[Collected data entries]

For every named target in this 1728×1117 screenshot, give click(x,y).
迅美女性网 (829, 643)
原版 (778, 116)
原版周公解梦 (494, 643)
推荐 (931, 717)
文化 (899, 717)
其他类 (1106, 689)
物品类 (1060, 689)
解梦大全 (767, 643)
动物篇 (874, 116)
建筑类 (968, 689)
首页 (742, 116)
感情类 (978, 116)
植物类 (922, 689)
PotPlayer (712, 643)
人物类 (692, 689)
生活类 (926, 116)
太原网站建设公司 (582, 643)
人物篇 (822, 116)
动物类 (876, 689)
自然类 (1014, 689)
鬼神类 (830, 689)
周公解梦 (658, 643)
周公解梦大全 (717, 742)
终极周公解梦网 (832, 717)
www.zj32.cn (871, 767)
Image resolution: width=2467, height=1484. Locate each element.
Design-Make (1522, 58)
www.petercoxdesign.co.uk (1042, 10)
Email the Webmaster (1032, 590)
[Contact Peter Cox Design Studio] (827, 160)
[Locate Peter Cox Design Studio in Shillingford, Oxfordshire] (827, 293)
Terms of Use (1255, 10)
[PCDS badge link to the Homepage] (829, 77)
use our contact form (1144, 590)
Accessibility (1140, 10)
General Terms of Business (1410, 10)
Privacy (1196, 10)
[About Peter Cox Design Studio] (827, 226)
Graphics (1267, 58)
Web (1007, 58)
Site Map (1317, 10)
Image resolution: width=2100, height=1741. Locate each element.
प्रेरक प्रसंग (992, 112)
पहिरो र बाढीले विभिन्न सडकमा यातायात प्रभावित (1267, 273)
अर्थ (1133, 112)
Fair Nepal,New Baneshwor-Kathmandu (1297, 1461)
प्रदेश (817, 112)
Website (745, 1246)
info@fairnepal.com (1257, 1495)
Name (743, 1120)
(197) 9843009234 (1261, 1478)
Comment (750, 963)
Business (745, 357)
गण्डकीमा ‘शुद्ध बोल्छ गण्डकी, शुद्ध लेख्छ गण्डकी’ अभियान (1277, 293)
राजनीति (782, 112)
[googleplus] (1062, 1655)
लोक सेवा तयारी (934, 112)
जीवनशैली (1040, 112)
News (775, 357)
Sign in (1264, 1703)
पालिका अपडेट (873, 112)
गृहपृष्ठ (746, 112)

### Instructions for the task
Within the records above, how many lines include the word "width"? Only the number is wanted.

### Exercise output
2